With the ACT's hottest summer on record just finished, the government has turned its attention to winter and begun another crackdown on Canberra's wood heaters.
Environment Minister Simon Corbell has again launched the ACT's annual wood heater replacement program, in the hope of reducing air pollution in Canberra.
ACT residents who trade in their wood heaters for ducted gas systems will pocket an $800 rebate, while home owners who replace them with flue gas installations get $600.
Over recent years the number of wood heaters in ACT households has been dropping sharply.
According to ABS statistics, in 2008 there were about 5000 wood heaters in Canberra homes, or about 3.9 per cent of all households.

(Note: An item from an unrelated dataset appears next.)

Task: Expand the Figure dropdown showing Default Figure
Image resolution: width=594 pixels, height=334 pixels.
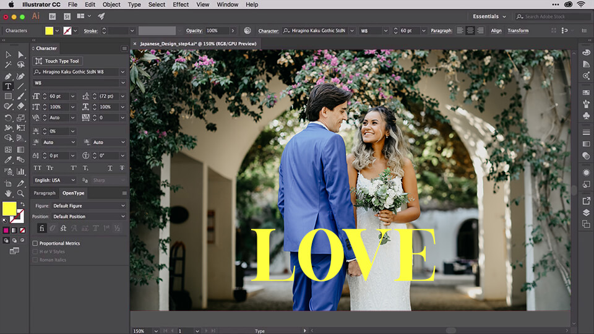Action: click(x=88, y=205)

In 2011, that had dropped to about 3000 territory-wide.
Mr Corbell said in a statement the program was an important way for individual households to help protect the environment.
''Although it's still summer, making the change now to a more efficient natural gas heating system will help people prepare for winter,'' he said.
Mr Corbell said the fine particulate matter released by wood heaters could be detrimental to health and air quality.
He said although the ACT's air quality was among the best in the world, there was still a particulate problem in winter, especially in Tuggeranong Valley.
A spokesperson for Mr Corbell said air quality in the ACT had improved significantly over the past decade, partly due to the government's wood heater removal program.
But the latest air quality report released in July 2013 showed the annual level of small particles in Canberra's air had increased since 2009.
In addition, the ACT government's push to remove wood heaters still has not extended to banning them from new homes.
The installation of such heaters has been prohibited in Dunlop, east O'Malley and Molonglo Valley only, although new wood heaters are required to be energy-efficient models that produce less emissions.